> **Exercise text**:
########################################

Pakistan raises alarm over Canada-India nuclear deal

Islamabad: Pakistan has expressed concern over the recently concluded long-term uranium supply agreement between Canada and India and the reported cooperation between the two countries in nuclear reactor technologies.
According to Kashmir Media Service, responding to media queries, Foreign Office Spokesperson Tahir Andrabi said Pakistan is closely monitoring the development, particularly the potential collaboration between Ottawa and New Delhi on small modular reactors and advanced nuclear technologies. He said such arrangements have implications for strategic stability in South Asia and warrant careful consideration.
“This arrangement represents yet another country-specific exception in the field of civil nuclear cooperation. It is particularly ironic given that India’s 1974 nuclear test, conducted using plutonium produced in a reactor supplied by Canada for peaceful purposes, had led directly to the establishment of the Nuclear Suppliers Group (NSG). A state whose actions necessitated the establishment of global export controls is now being granted preferential access under selective arrangements.”
“India has neither placed all its civilian nuclear facilities under International Atomic Energy Agency safeguards nor undertaken any binding commitment to do so under this arrangement. Several facilities remain outside international inspection. It is also unclear what concrete non-proliferation assurances, if any, accompany this agreement,” the spokesman said.

########################################

> **Exercise goal**:
Continue the article on Pakistan's concern over the Canada-India nuclear deal, picking up after its final sentence.

> **Information provided**:
########################################

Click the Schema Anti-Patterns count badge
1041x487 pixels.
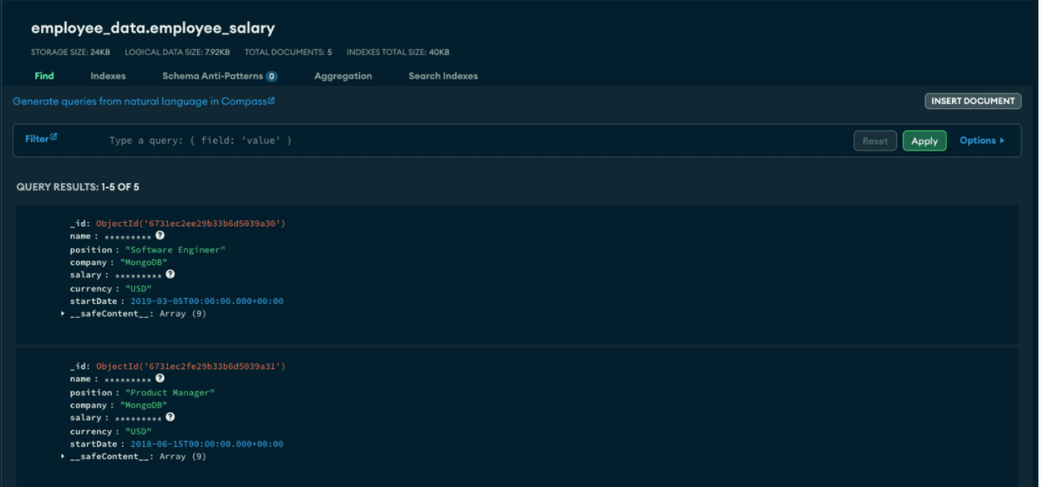pos(272,77)
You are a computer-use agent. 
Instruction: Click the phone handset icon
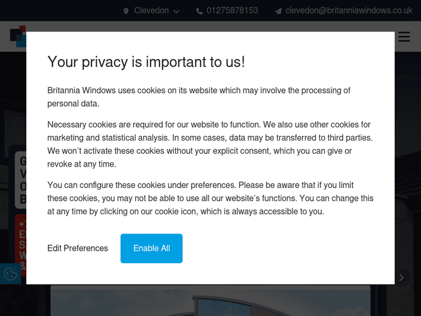[199, 11]
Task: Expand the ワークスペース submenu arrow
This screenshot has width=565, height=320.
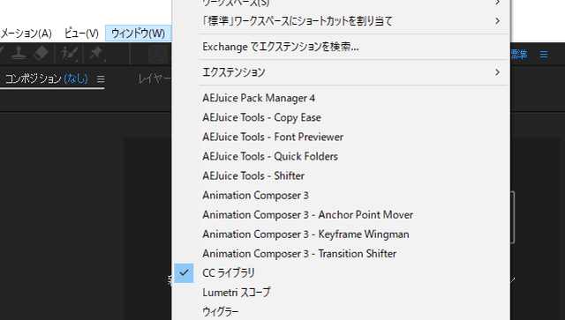Action: click(x=497, y=3)
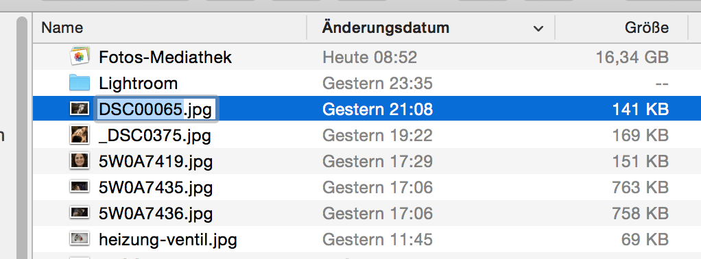
Task: Toggle sort order via Änderungsdatum chevron
Action: [538, 29]
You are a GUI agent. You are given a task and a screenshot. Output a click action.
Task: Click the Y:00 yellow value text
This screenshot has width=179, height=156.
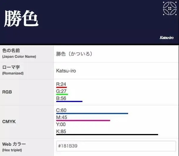[61, 124]
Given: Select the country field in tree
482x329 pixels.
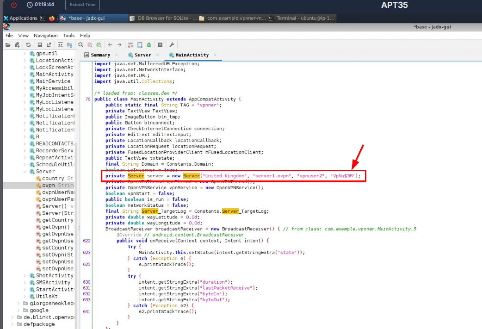Looking at the screenshot, I should [x=53, y=178].
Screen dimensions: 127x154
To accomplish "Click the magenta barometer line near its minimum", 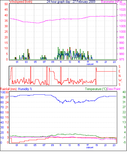I will coord(37,23).
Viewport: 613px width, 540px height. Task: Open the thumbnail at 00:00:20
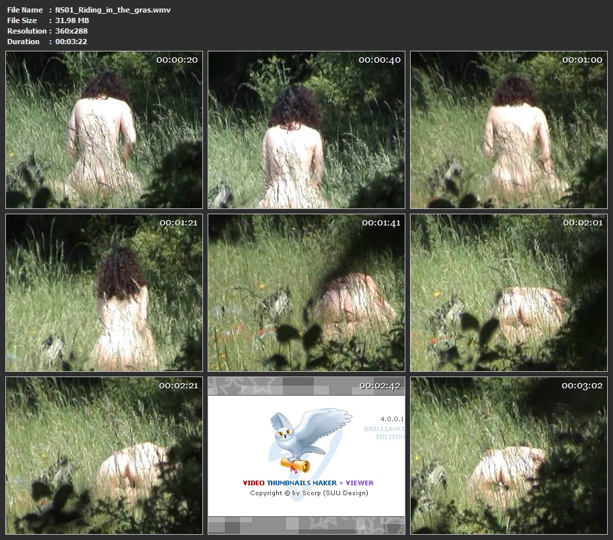click(104, 130)
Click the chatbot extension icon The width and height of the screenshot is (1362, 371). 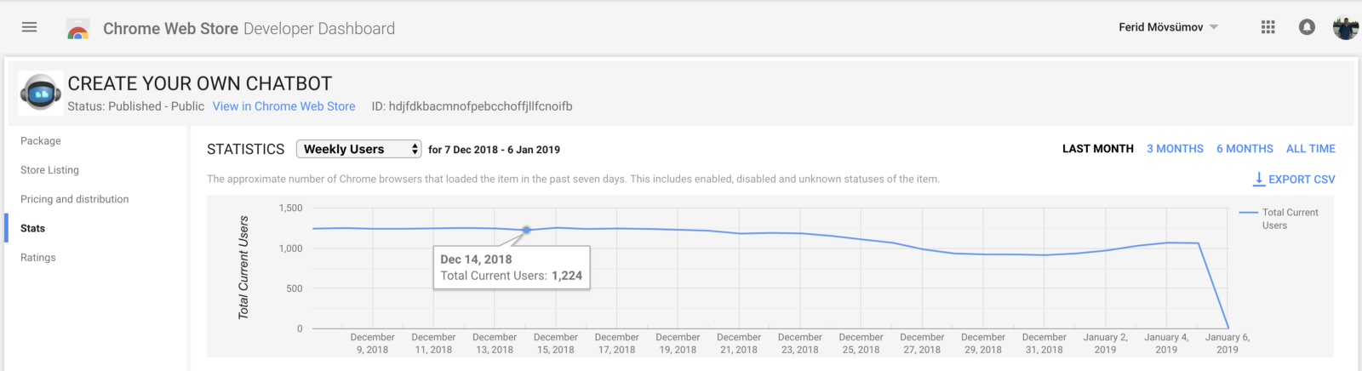pos(40,93)
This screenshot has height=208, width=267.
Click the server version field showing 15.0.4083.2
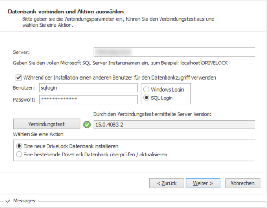coord(174,125)
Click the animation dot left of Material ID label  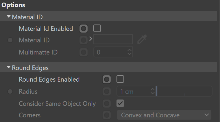[x=10, y=40]
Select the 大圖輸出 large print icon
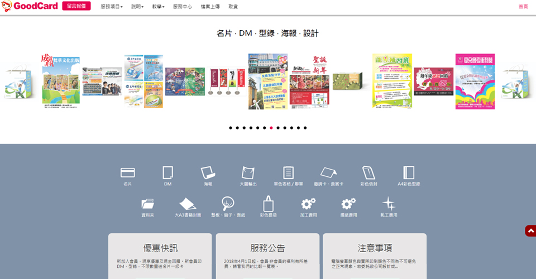The width and height of the screenshot is (536, 279). (248, 173)
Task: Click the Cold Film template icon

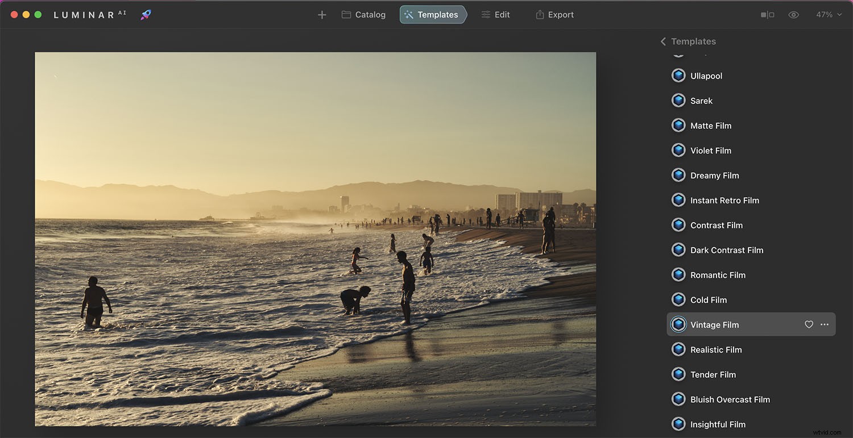Action: pos(678,299)
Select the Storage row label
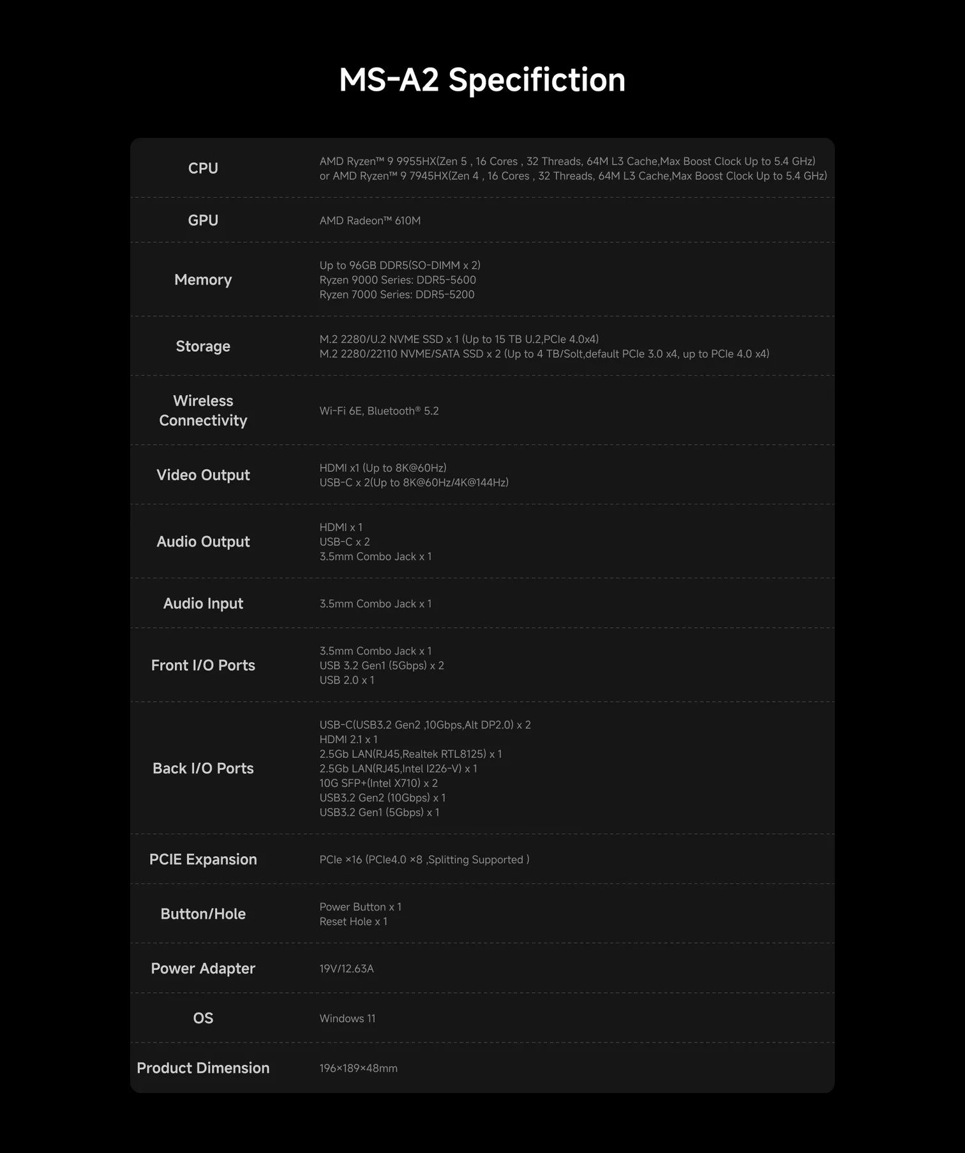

########################################

> **Reply**:
The strategic consequences, he added, are equally troubling. Assured external uranium supplies effectively release India’s domestic reserves for military use, enabling the expansion of its fissile material stockpiles, accelerating the growth of its nuclear arsenal, and deepening existing asymmetries in South Asia’s strategic balance. In this context, the arrangement also undermines Canada’s commitment to the international non-proliferation regime and its corresponding obligations under that framework.
“Pakistan reiterates that civil nuclear cooperation must be governed by a non-discriminatory, criteria-based approach applicable equally to states that are not parties to the Nuclear Non-Proliferation Treaty (NPT). Selective exceptions diminish the credibility of the global non-proliferation framework and risk further destabilizing regional and global peace & security,” the statement concluded.